__ENTRIES PROVIDED__.
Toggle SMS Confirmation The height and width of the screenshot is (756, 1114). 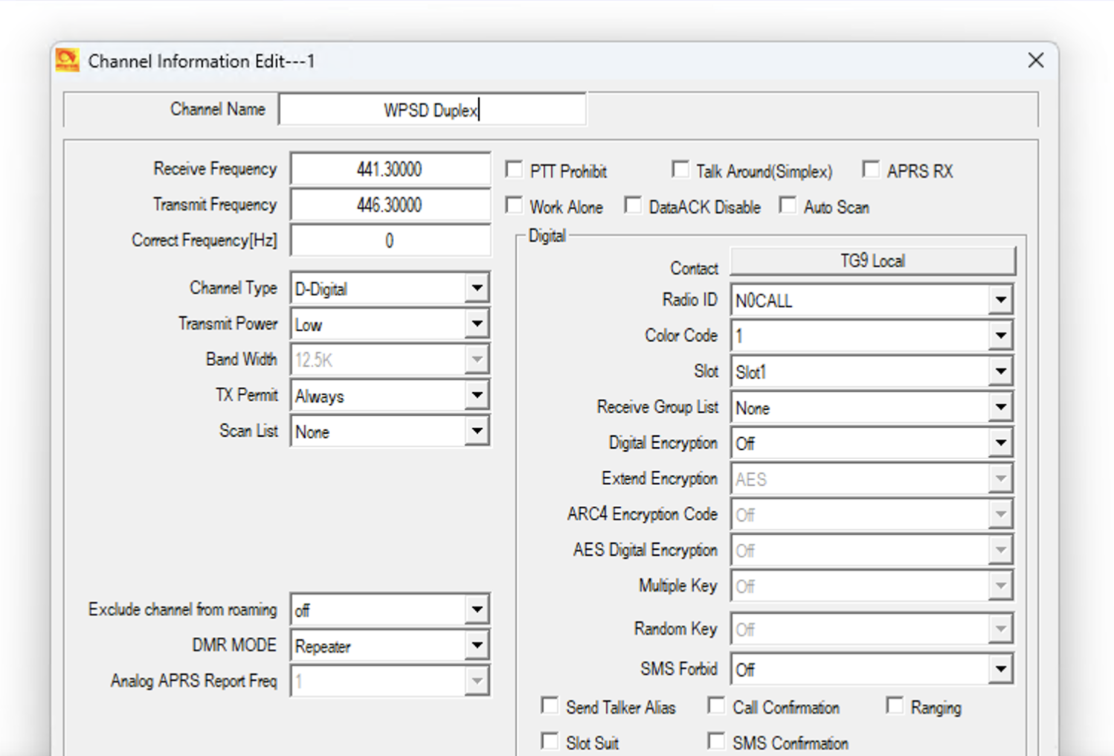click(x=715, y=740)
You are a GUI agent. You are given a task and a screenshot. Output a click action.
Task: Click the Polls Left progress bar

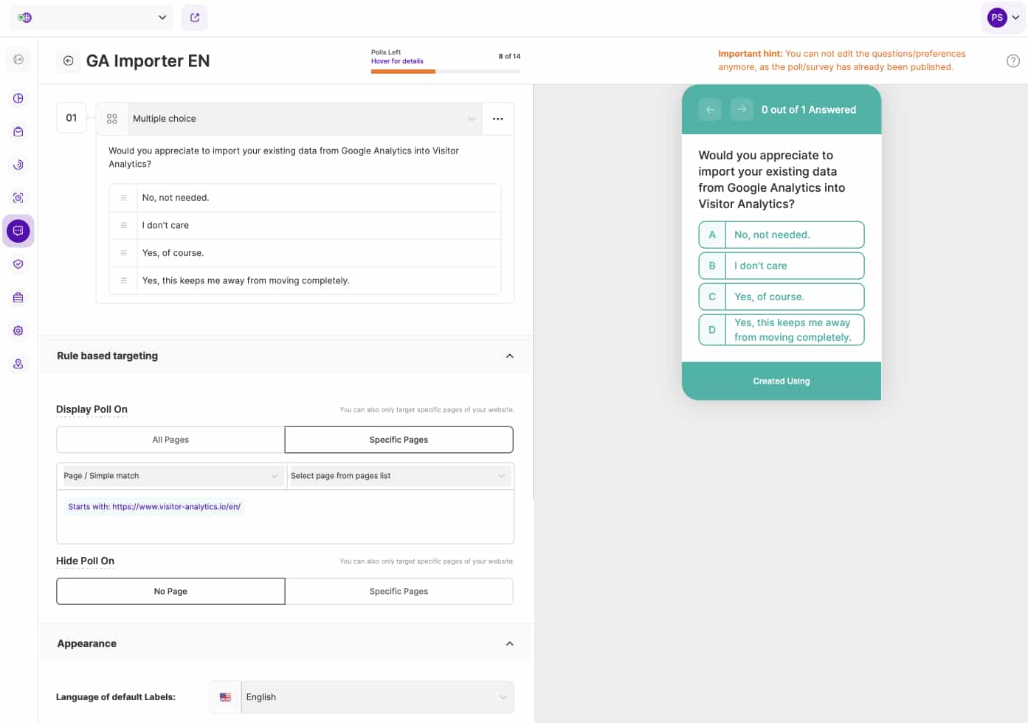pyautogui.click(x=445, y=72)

==

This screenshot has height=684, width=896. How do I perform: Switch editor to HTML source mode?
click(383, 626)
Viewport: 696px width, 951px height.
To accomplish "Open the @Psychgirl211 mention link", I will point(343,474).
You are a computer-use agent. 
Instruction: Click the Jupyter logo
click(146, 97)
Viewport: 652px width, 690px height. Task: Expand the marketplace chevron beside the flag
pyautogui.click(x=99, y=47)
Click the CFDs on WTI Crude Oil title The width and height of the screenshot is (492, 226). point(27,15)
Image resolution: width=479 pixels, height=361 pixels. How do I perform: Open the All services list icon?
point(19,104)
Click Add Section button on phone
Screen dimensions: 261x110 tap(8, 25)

__TASK DIRECTIONS__.
If a line in the entries above has the word "agent", copy it.

__TASK SOLUTION__.
You are a GUI agent. You are given a task and a screenshot. Output a click action.
You are a computer-use agent. 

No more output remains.